Data items

○ ○ ○ ○ ○ ○ ○

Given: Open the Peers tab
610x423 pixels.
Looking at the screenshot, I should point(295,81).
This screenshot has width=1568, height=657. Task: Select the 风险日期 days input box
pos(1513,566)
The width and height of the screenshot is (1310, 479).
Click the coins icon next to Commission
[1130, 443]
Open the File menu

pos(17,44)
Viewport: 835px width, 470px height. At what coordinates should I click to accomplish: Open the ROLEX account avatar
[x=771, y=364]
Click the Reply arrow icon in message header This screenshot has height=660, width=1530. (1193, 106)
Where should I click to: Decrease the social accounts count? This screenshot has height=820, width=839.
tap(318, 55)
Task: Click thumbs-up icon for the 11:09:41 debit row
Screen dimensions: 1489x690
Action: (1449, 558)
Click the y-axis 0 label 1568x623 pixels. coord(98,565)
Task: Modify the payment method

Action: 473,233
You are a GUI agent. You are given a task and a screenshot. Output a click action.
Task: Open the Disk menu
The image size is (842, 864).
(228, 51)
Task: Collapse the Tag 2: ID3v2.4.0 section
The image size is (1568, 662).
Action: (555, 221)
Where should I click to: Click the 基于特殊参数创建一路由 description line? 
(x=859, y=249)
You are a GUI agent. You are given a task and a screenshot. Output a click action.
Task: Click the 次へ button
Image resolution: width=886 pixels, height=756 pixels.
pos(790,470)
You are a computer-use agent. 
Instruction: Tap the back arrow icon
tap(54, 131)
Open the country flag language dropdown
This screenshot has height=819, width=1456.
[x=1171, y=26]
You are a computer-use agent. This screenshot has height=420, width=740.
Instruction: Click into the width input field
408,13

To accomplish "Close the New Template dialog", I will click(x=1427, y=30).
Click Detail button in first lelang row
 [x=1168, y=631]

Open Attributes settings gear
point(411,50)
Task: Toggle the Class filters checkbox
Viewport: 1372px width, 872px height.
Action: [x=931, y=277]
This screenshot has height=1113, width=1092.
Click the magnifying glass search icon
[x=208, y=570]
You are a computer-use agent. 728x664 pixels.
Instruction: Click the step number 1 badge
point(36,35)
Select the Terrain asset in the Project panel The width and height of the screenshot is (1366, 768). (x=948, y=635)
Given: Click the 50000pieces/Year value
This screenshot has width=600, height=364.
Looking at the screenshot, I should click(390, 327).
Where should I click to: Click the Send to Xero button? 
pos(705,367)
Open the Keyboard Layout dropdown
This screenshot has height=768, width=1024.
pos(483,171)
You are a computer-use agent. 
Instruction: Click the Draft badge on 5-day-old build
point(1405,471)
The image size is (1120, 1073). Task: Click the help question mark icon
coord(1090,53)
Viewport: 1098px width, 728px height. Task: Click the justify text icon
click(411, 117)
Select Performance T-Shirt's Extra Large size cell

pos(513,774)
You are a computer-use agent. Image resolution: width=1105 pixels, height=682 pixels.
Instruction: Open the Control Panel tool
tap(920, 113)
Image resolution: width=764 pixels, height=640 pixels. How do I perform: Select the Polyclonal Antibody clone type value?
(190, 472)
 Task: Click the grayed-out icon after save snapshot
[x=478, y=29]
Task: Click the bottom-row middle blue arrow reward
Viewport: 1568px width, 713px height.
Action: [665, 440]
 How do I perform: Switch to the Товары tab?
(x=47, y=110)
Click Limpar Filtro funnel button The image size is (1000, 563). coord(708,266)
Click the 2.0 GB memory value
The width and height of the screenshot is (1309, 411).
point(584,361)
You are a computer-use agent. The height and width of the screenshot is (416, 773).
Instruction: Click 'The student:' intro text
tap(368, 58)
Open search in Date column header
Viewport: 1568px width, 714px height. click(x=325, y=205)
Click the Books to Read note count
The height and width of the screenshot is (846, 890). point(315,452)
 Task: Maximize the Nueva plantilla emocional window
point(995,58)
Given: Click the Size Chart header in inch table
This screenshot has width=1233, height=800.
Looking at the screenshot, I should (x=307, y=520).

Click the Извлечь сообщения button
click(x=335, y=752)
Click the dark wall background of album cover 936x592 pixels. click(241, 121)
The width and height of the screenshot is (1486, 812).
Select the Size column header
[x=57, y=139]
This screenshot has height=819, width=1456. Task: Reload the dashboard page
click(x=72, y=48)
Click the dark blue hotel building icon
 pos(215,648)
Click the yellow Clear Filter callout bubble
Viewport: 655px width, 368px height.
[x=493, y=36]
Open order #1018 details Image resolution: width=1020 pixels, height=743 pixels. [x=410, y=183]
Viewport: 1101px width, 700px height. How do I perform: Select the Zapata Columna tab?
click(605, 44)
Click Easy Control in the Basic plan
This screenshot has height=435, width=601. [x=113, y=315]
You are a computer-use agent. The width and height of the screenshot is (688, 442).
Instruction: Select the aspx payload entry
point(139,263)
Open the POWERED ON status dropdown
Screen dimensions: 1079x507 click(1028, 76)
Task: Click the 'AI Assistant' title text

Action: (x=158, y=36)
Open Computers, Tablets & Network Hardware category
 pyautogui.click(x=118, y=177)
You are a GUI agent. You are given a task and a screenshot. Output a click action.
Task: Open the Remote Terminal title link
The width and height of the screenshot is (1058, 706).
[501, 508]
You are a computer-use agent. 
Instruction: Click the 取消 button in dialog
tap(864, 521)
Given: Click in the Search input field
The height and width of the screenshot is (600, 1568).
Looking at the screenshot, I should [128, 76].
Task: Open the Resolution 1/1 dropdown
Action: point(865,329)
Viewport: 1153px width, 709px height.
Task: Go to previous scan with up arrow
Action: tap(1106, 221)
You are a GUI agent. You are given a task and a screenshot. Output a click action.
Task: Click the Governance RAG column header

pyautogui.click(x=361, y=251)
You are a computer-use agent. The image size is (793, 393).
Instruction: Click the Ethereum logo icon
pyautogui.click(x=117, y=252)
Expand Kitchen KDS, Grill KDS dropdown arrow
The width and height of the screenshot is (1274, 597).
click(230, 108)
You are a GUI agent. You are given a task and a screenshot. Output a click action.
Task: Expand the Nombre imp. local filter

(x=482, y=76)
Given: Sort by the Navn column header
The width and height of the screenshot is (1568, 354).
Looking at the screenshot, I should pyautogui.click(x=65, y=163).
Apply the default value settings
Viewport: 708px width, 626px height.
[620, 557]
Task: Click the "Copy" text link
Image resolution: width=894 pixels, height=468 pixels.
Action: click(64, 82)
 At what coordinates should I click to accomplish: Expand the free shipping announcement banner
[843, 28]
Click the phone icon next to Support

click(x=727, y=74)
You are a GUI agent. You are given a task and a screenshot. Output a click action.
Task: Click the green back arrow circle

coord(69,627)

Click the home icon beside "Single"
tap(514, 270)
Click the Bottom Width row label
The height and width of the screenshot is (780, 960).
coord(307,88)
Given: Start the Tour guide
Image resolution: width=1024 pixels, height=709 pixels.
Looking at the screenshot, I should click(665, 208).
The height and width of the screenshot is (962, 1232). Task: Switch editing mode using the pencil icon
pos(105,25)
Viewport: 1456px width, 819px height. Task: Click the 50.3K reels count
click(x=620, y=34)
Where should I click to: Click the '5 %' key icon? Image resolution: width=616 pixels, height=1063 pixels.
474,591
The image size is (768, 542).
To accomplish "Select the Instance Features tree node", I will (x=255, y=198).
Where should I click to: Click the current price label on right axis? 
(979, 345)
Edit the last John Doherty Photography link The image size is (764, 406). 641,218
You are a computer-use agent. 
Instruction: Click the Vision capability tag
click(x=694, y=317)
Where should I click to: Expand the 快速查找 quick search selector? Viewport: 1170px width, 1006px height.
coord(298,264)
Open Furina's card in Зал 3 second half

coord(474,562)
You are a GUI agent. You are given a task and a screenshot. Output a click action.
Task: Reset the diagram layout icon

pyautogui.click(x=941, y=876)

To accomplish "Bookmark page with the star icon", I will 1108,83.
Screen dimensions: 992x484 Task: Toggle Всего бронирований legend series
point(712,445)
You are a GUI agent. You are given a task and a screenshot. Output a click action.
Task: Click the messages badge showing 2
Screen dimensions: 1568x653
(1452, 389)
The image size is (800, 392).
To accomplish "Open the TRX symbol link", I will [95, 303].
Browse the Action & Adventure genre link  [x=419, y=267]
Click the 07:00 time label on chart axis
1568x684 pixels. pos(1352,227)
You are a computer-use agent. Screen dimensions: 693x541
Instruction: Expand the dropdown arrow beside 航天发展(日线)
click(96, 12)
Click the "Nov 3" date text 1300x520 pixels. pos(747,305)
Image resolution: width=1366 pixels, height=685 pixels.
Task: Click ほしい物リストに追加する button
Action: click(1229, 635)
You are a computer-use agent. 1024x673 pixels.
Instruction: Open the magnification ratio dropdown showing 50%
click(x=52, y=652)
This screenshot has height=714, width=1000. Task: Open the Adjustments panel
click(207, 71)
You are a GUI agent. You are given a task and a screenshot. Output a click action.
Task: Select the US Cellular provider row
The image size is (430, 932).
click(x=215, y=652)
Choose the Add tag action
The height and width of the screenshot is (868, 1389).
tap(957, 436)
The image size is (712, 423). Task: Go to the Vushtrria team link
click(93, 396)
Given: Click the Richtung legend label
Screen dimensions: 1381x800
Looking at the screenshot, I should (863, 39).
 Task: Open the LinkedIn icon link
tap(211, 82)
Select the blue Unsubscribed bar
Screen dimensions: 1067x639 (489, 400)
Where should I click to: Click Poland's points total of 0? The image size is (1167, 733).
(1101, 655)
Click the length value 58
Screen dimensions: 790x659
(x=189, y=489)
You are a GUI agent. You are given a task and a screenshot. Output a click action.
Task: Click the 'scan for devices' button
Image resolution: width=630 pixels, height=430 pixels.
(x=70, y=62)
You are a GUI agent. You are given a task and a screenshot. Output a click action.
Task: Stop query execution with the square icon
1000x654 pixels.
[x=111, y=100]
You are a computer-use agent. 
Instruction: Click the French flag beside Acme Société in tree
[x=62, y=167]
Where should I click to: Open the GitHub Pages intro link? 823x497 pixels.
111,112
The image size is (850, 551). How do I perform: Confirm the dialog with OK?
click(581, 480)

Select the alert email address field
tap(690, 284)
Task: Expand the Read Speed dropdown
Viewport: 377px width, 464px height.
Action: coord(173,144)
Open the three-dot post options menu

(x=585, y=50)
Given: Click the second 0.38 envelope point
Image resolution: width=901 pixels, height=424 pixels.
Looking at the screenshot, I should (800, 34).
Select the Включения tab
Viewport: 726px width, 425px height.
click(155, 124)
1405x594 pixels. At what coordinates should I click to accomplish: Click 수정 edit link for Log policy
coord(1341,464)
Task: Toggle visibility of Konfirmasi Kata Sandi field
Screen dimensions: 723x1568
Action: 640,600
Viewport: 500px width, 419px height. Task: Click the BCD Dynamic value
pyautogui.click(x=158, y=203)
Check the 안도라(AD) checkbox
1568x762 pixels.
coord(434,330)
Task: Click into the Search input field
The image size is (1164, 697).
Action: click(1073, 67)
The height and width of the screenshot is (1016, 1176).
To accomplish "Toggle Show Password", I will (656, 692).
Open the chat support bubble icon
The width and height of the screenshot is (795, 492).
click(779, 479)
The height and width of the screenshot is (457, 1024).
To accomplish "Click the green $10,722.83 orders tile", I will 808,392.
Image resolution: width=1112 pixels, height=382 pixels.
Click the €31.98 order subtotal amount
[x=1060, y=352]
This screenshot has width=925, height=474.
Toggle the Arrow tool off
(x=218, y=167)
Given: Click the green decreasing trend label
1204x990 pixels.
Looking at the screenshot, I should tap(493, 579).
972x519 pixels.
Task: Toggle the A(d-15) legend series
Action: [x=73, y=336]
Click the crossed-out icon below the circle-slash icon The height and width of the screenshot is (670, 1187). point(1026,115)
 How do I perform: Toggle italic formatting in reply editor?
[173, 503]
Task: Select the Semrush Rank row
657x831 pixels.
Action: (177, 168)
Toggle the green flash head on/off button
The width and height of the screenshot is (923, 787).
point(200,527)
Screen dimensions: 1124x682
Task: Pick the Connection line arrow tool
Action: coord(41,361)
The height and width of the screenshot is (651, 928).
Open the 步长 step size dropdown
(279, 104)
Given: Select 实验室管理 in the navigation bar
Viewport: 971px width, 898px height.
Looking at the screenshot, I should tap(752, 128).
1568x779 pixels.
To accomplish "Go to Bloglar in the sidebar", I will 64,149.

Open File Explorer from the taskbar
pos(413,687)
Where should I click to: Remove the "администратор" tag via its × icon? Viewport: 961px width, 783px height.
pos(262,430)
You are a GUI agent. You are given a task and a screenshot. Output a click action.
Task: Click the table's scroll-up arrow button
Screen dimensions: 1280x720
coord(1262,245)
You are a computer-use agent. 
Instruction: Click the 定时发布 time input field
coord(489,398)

○ ○ ○ ○ ○ ○ ○

*Your goal*. Each line from the one holding "Screen dimensions: 1280x720" down to the end of the records above is to be repeated exactly; no other line belongs in the reply.

*Answer area*.
Screen dimensions: 1280x720
coord(1262,245)
You are a computer-use agent. 
Instruction: Click the 定时发布 time input field
coord(489,398)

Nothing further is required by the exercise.